On December 9, the state’s primary and secondary education minister Tanveer Sait announced that due to a delay in submission of revised textbooks drafts by a state government-appointed review committee, textbooks published by the Delhi-based National Council of Educational Research and Training (NCERT) would be prescribed for classes IX-X of all KSEEB-affiliated schools in the new academic year 2017-18. He also confirmed that the process of translating NCERT social science, mathematics and science textbooks into Kannada, Marathi, Tamil and Telugu — the dominant languages of the state — had begun.
However, the minister’s announcement drew strong criticism from members of the textbook review committee (TRC), appointed in May 2015 by the state government to supervise 27 sub-committees revising class I-X textbooks. TRC chairman Baraguru Ramachandrappa, a popular Kannada writer, countered the minister’s claim that the revision exercise is delayed. “We have finished our work. If the government officially communicates to us that these books will go to print, we will submit the drafts in a week. It is an insult to experts if they adopt other textbooks,” said Ramachandrappa speaking to media persons, and appealed to chief minister Siddaramaiah to review Sait’s decision.
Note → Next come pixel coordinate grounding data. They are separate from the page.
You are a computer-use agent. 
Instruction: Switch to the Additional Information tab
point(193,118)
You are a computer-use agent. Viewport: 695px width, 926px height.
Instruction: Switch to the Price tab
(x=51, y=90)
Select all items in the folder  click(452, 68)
Subsequently on December 14, the chief minister’s office issued a statement that duly revised state board textbooks — not NCERT books — will be used by all KSEEB-affiliated schools from the academic year 2017-18. It also directed the TRC to submit the revised drafts by January 15. According to sources within the education ministry, the CM’s decision was prompted by the argument that using NCERT texts would signal a break from the well-established practice of state board schools using textbooks written and published by the Karnataka Textbook Society (KTBS). Moreover, the Congress state government is keen to fulfill its election promise of ‘de-saffronising’ school books as well as correcting several ‘printing errors’.
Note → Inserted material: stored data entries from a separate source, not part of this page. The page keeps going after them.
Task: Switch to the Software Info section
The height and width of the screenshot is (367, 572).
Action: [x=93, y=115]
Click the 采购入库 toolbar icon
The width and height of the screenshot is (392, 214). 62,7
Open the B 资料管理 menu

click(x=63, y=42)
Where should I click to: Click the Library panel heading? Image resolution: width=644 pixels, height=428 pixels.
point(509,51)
However, the CM’s diktat to the Ramachandrappa TRC to speed up submission of the draft textbooks has drawn criticism from the BJP which has accused the government of bypassing “a number of procedures prescribed for revision of textbooks”. Vishweshwar Hegde Kageri, former primary & secondary education minister in the erstwhile BJP government, says that TRC is yet to furnish a report on the new textbooks or submit textbook “samples” to the District Institute of Education and Training (DIET) for scrutiny. According to him sufficiently acceptable textbooks will be ready only in December 2017.
According to Ramachandrappa, although “books haven’t been rewritten and only mistakes have been corrected”, the revision process has been thorough and complete. Yet claims of a thorough textbooks writing and review process by either BJP or Congress-appointed committees doesn’t inspire much confidence among the state’s academics and educationists because it’s an open secret that all appointments — directors of the Karnataka Textbook Society, DIETs, textbook writing and review committee members — are made arbitrarily by politicians for ideological and/or commercial considerations, rather than on merit and academic track record.
Moreover, the academics and scholars selected to write/review the texts are mid-level government school/college teachers. Reputed academics and experts from the private sector are rarely invited to write or review state government textbooks. In this flawed and tightly government-controlled Rs.178 crore textbooks printing business, quality, factual accuracy and excellence are secondary considerations.
D. Shashikumar, general secretary of Associated Managements of Primary & Secondary Schools in Karnataka (KAMS), which has a membership of over 1,700 private schools statewide, believes that the revision exercise will be valuable only if it’s thorough. “Schools will value the exercise only if the revision is done thoroughly and honestly and if the new texts follow National Curriculum Framework guidelines. All textbooks should be submitted for audit and review to experts to ensure that there are no factual and other errors. Moreover it’s important that the exercise is completed well in time to allow teachers to familiarise themselves with their content.”
Though the Ramachandrappa TRC is yet to make its revised textbooks public, the haste and flip-flops on the review exercise don’t bode well for the 9.5 million children in state board affiliated schools who are more than likely to be lumbered with sub-standard textbooks again.